So, to be clear about what the Australian government is doing in Iraq, we will be providing arms not to the government of that country, but to a breakaway province whose forces include a terrorist group, the PPK, proscribed under our anti-terror legislation since 2005. As that proscription notes:

“The precise strength of the PKK is not known; however, it is widely believed the group numbers approximately four to five thousand militants, the majority of whom are based in northern Iraq.”

The proscription lists a large number of PKK murders and attacks in Turkey since 2010 alone. Under Part 5.3 of the Criminal Code, it is a crime to provide support to groups like PKK. That is what the Abbott government is now doing, albeit under the fig leaf that the weapons supplied will only be used by the Kurdish regional government forces. In fact, the PKK is central to the fight against Islamic State militants that we have now joined. It’s only a matter of days since the US media was lauding the role of the PKK in the battle against IS, with battle-hardened PKK soldiers — or are they more correctly called terrorists? — providing critical support for the Kurdish peshmerga both in operating alongside them and operating as special forces units behind IS lines. The president of the Kurdistan Regional Government actually visited a PKK camp recently to acknowledge their efforts.

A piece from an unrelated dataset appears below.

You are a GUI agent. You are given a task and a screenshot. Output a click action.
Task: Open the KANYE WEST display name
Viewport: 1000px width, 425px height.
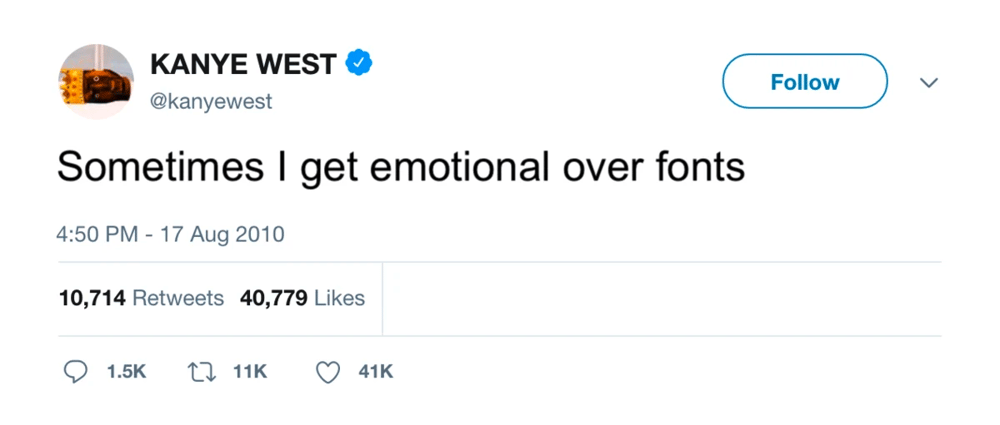(243, 65)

The idea that somehow we’re not helping a proscribed terrorist organisation is thus, given the on-the-ground reality, laughable. And as past experience shows, arming terrorist groups because they are momentarily fighting someone we’re opposed to has a horrible way of coming back to hurt us.

That’s just one of the many absurdities and contradictions in the government’s decision — without debate — to rejoin the war in Iraq. The government itself has proposed laws prohibiting people from travelling to Iraq to fight for non-government forces, as it aids a regional government aiming to split away from the government of Iraq. IS, of course, are fighting a government in Syria condemned by Australia and other Western governments (and anyone with any sense of decency) that only months ago we were debating bombing. And the Prime Minister has repeatedly insisted that there would be no Australian combat troops involved. As Crikey noted last week, air strikes and support for air strikes are very likely to mean SAS troops being involved — something since confirmed. There will be Australian boots on the ground in Iraq, regardless of what the Prime Minister says.

“The only likely consequence of the decision of the Abbott government is to make Australians less safe …”

And remember, IS is being bankrolled by patrons in our allies in the War on Terror, Saudi Arabia and the Gulf States.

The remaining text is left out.